# Anexation



## SuckLead (Jul 4, 2006)

I know larger towns annexing smaller ones in NC seems to be the latest fad. Have any of you had this issue where you live? More specifically, have any of you fought and won? 

I ask because I heard it through the grapevine that Cary has it on their agenda to eat Morrisville. I live in Morrisville and refuse to live in Cary. And my family can't afford the costs of having everything switched over to Cary, either. It is my opinion that Cary is a model for Socialism and I don't want any part of it. In the eyes of the Cary government people like me are considered "riff-raff." So, needless to say, I want to fight and I want to do it right. And I want to start before it becomes common knowledge, this way when it becomes common knowledge we're ready to go. 

Any help??


----------



## Todd (Jul 3, 2006)

I haven't heard anything, but IMO, Cary is trying to be like the Roman Empire and slowly take over the entire region. Maybe they want to put up more of those hideous, useless, electronic signs (yet still have the most ridiculous sign ordnances ever). I've also heard rumors that they want to take over parts of Holly Springs. But, as far as I know, they're just rumors. 

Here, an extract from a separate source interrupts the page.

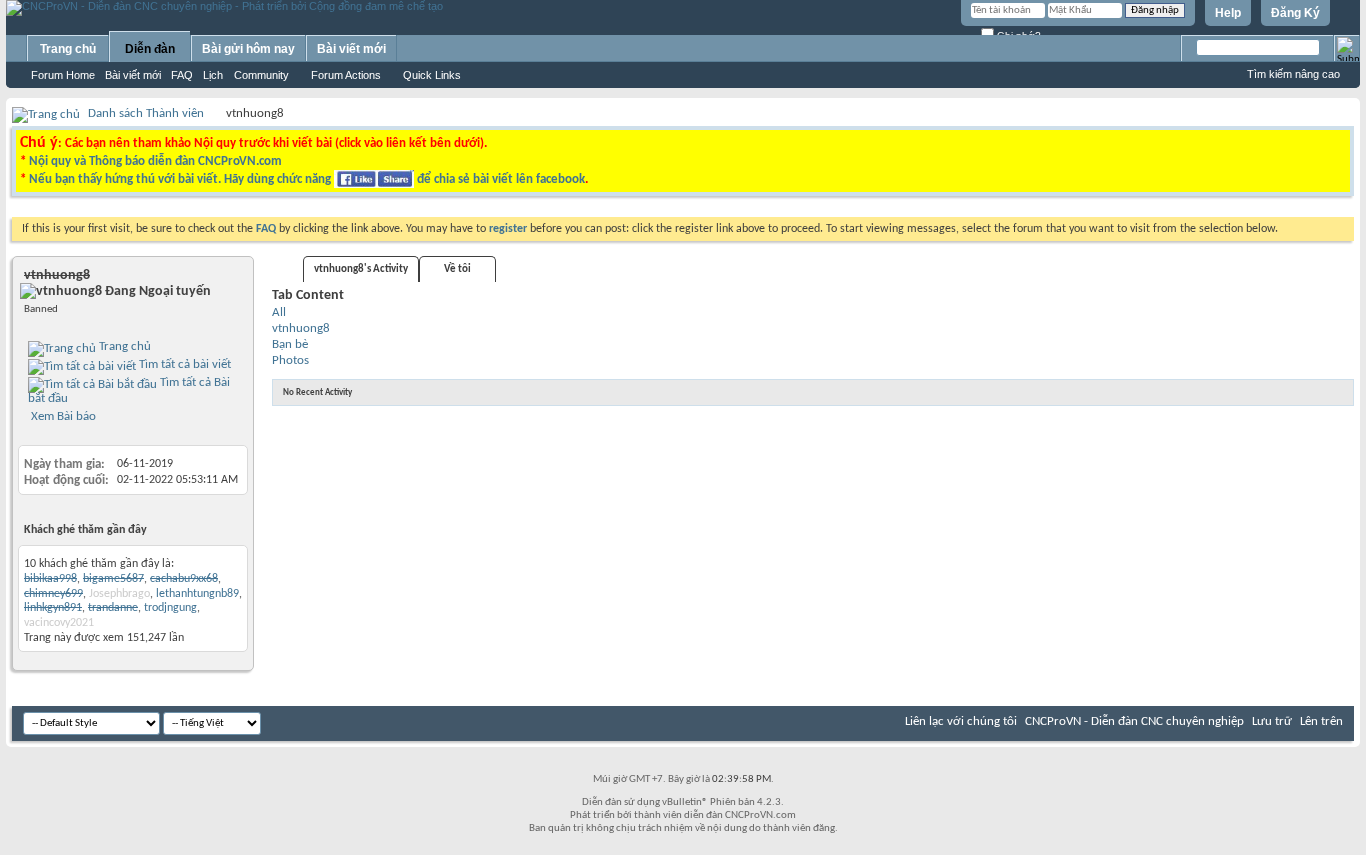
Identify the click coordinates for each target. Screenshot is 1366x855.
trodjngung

I really don't know where you'd start. Maybe attend a town meeting and raise the question to the board? 

If they do take over, you could always move to Fuquay. We still have Holly Springs between us and Cary and as a bonus, you get to live in a town that no non-NC resident can pronounce. :mrgreen:


----------



## tony pasley (May 6, 2006)

Unless you can convince your local gov't to stay independent from Cary it is hopeless.


----------



## SuckLead (Jul 4, 2006)

tony pasley said:


> Unless you can convince your local gov't to stay independent from Cary it is hopeless.


Well, as far as I know they don't want it. But Cary has promises of money for road work. Like we need any more construction around here anyway.


----------



## slohand (Aug 2, 2006)

I'm afraid that, sadly, if they want Morrisville they'll get it. 

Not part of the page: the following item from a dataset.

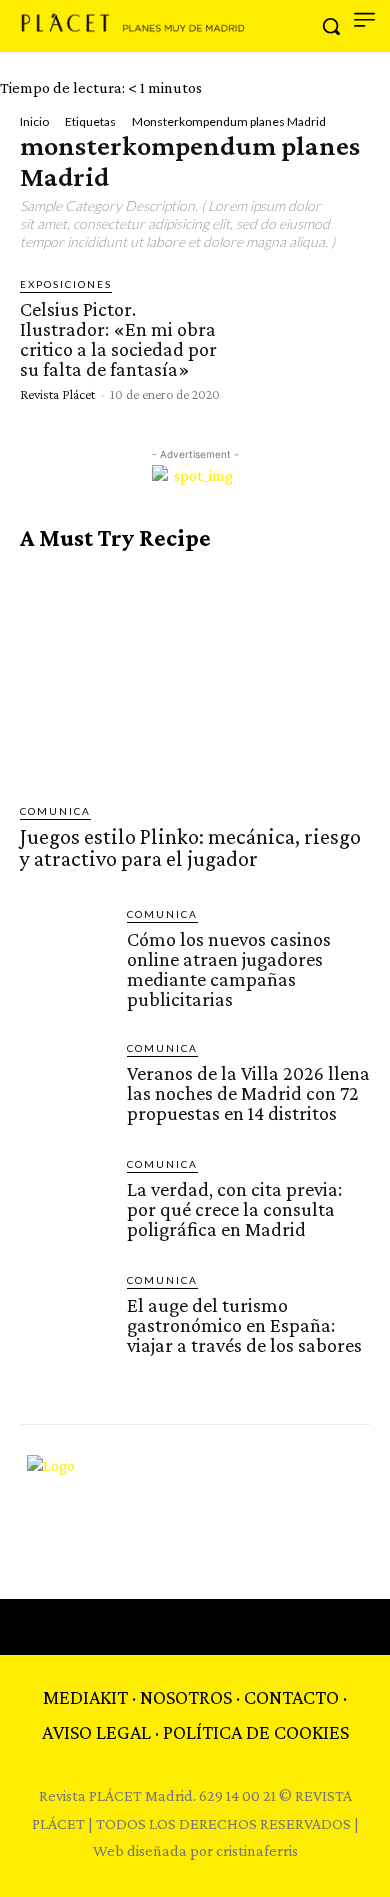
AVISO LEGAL (96, 1732)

You can always relocate here to Randolph County...lots of available space, low unemployment, excellent healthcare and schools and friendly people, too!


----------



## SuckLead (Jul 4, 2006)

slohand said:


> I'm afraid that, sadly, if they want Morrisville they'll get it.
> 
> You can always relocate here to Randolph County...lots of available space, low unemployment, excellent healthcare and schools and friendly people, too!


I wish I could afford to move. That's part of the problem. I can't afford to move and I certainly can't afford to pay the costs to have everything switched over to Cary.


----------